Mit ursprünglich nur vier Vollgeschossen und einer Grundfläche von 64 m² ist es das kleinste der drei Gebäude. Die wirtschaftlichen Aspekte gaben den Ausschlag für eine radikale Entscheidung: 2007 wurde das Haus zum Abriss freigegeben und eine Baugenehmigung für ein zehngeschossiges Wohngebäude erteilt. Im Jahre 2007 erwarben die Haerder Liegenschaften das Haus mit dem Wunsch, das zum Abriss freigegebene Haus zu erhalten. Gemeinsam mit dem architekturverbundenen Bauherrn erarbeitete Laura Jahnke Architekten ein völlig neues Konzept: Die vier Vollgeschosse des Hauses und der Keller wurden, unter Erhalt des historischen Bestandes sowie der Raumstruktur, behutsam saniert, die Bestandsfassade aufgearbeitet, verlorene Elemente- wie Balkone- rekonstruiert. Gleichzeitig wurde das Haus in moderner Formsprache um 2,5 Geschosse aufgestockt. Vor allem die oberen Etagen mit großzügiger Glasfront bieten einen spektakulären Blick über Speicherstadt und Hafencity. Damit die Aufstockung überhaupt möglich war, mussten umfangreiche statische Unterstützungen geplant werden – kein einfacher Vorgang bei einer vorhandenen Bestandssubstanz.
Möglich wurde es überhaupt erst durch die großzügig dimensionierte Rückseite des Hauses, durch die früher die warme Abluft der Bäckerei geführt wurde. Ein aussteifender Fahrstuhlschacht bildet heute das stabile Rückgrat des Hauses und die moderne Infrastruktur. Die beiden oberen Stockwerke haben wahrhaft spektakuläre Fenster mit Blick auf den Zollkanal und die dahinterliegende Speicherstadt. Rund 400 qm Bürofläche sind so entstanden, die der Eigentümer am liebsten am Stück an ein besonderes Projekt vermieten würde. Für rund 20 Euro pro Quadratmeter ein echtes Schnäppchen für Unternehmen mit Geschmack.
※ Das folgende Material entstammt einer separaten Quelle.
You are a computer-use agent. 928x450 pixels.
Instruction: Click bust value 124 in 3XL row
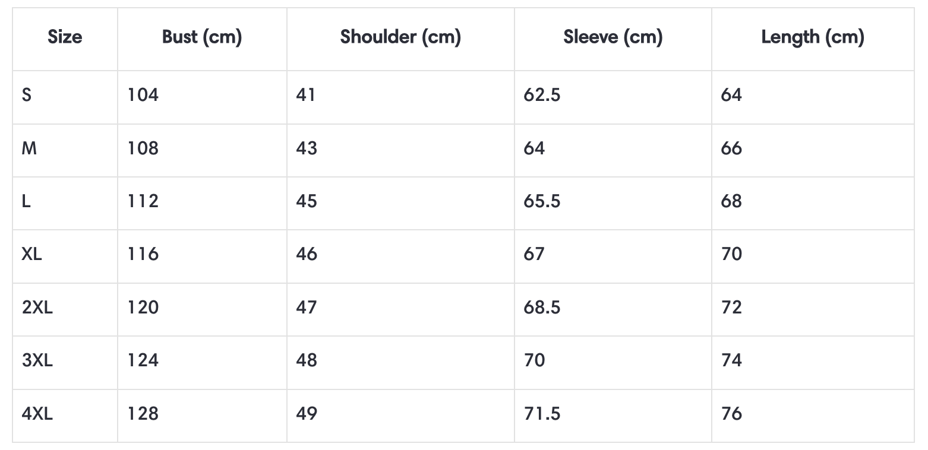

Das finden auch die Autoren des Hamburger Architekturjahrbuches: Das Objekt wird dort in der Ausgabe für 2011 erscheinen. Hier wurde mit viel Fingerspitzengefühl Baubestand erhalten und es entstand ein Gebäude das modernen Anforderungen standhalten kann. Zurück zu den Architektinnen in der Lippeltstrasse: Laura Jahnke ist daran gewöhnt viele Frauen um sich zu haben. Immerhin hat sie drei Schwestern – mit einer von ihnen arbeitet sie auch heute zusammen – und sie spielte früher in einer Fußballmannschaft.